There are some exceptions–of course!–such as when letters are used in indicate scholastic grades, in which case they will be capitalized and not italicized; and when letters are used as shapes, as in “a T in the road.” Again, these letters will be capitalized and not italicized.

2. Foreign words and terms: When you use a foreign word that your readers will probably not know, the rule is to italicize it. If, however, your phrase becomes more like a sentence (or more) instead of just a few words, skip the italics and put the sentence(s) in quotation marks instead.  If you’re using a foreign word or phrase that is common or familiar, neither italicize or put in quotation marks. How do you know if a foreign word is common? If it appears in the dictionary, then it’s considered common. One other rule with foreign terms is that if the term is not in the dictionary and you use the same term several times, you need only italicize it the first time it’s used.

3. Trademarked or branded names: I’ve seen trademarks and brand names written in quotes and/or italicized in some manuscripts that I’ve edited. Neither is correct. Both are simply written with a capital letter. If you’re unsure if a name is trademarked or what the correct trademark is, you can check the International Trademark Association website to verify. Note, too, that trademarks do not need to have the TM symbol written next to them within a manuscript.

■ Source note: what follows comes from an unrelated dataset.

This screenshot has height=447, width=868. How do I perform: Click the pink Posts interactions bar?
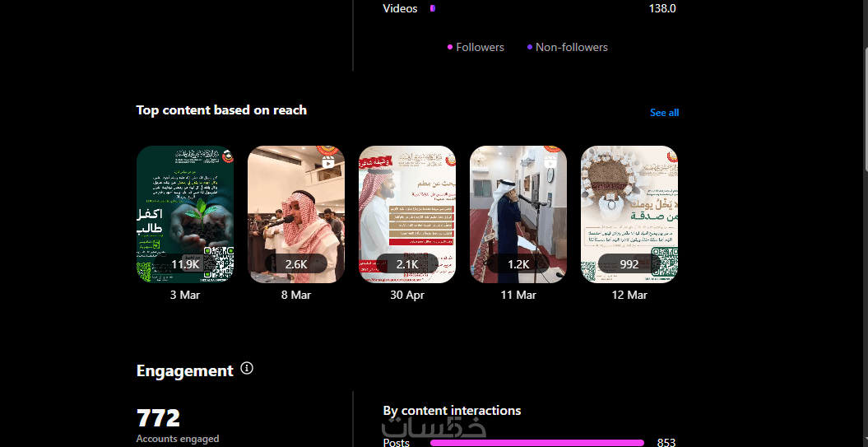coord(537,443)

4. Titles of works: Of all the various phrases, words, and terms that could be italicized, put into quotation marks, or capitalized, I think none create more confusion than titles of works. Let’s look at just a few different kinds and how to treat them:

• Books, magazines, and newspapers–These titles are always italicized and written in headline style of capitalization. Book forms include booklets and e-books. With magazines and newspapers, be careful to check what constitutes the actual title. In the Washington Post, the is not part of the title and would not be italicized or capitalized. This rule applies to online forms of the media as well.

• Articles and chapters–A single article that appears in a magazine or newspaper or a chapter from a book is put into quotation marks and set in headline form, but never italicized.

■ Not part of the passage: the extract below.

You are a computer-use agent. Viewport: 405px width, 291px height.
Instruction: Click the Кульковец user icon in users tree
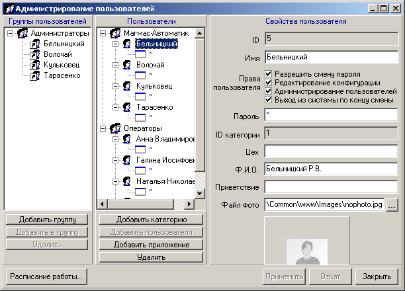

• Plays, movies, and television shows–All of these titles are italicized and set in the headline form of capitalization, but…a single episode in a television show is not italicized but put in quotation marks.

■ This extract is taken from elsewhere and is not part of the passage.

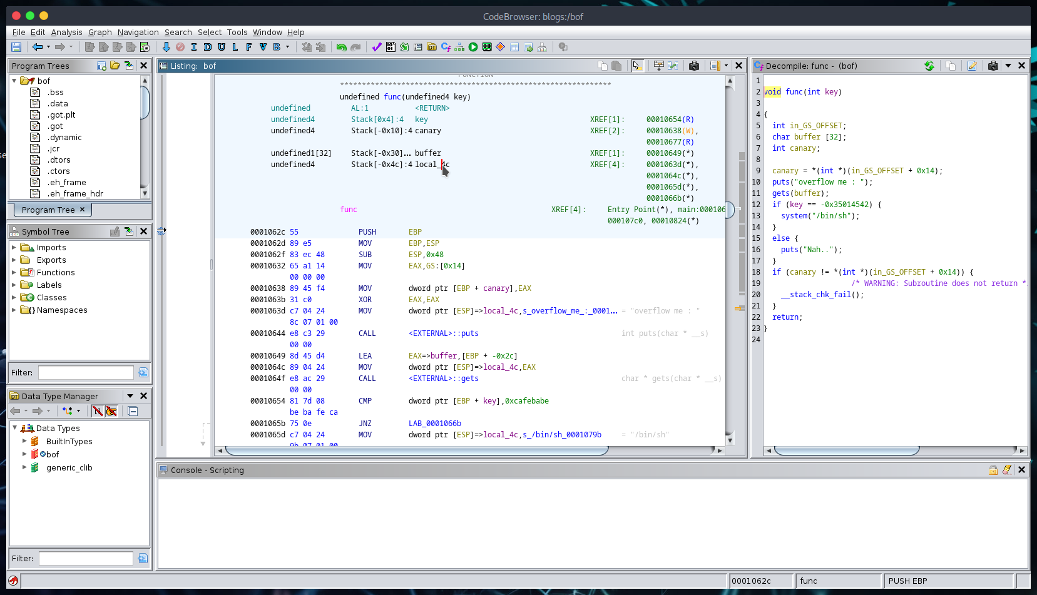Viewport: 1037px width, 595px height.
Task: Open the Data Type Manager dropdown menu
Action: point(130,396)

• Musical works–These are very similar to movies and TV, where an album title is italicized, but a single work off of an album is put in quotation marks.

• Websites–Website titles are not italicized or put in quotation marks but are written in headline form.

If you are preparing a manuscript for publication, it’s often helpful if you can ask the publisher for a house style guide so you can be certain how they treat various terms. If this is not possible, a general rule is to follow the Associated Press’s  style guide for magazine articles and the Chicago Manual of Style for writing books.

I hope this cleared up some confusion and did not create more! These are little things that you may not think make much of a difference, but paying attention to such details will give your work a more professional appearance.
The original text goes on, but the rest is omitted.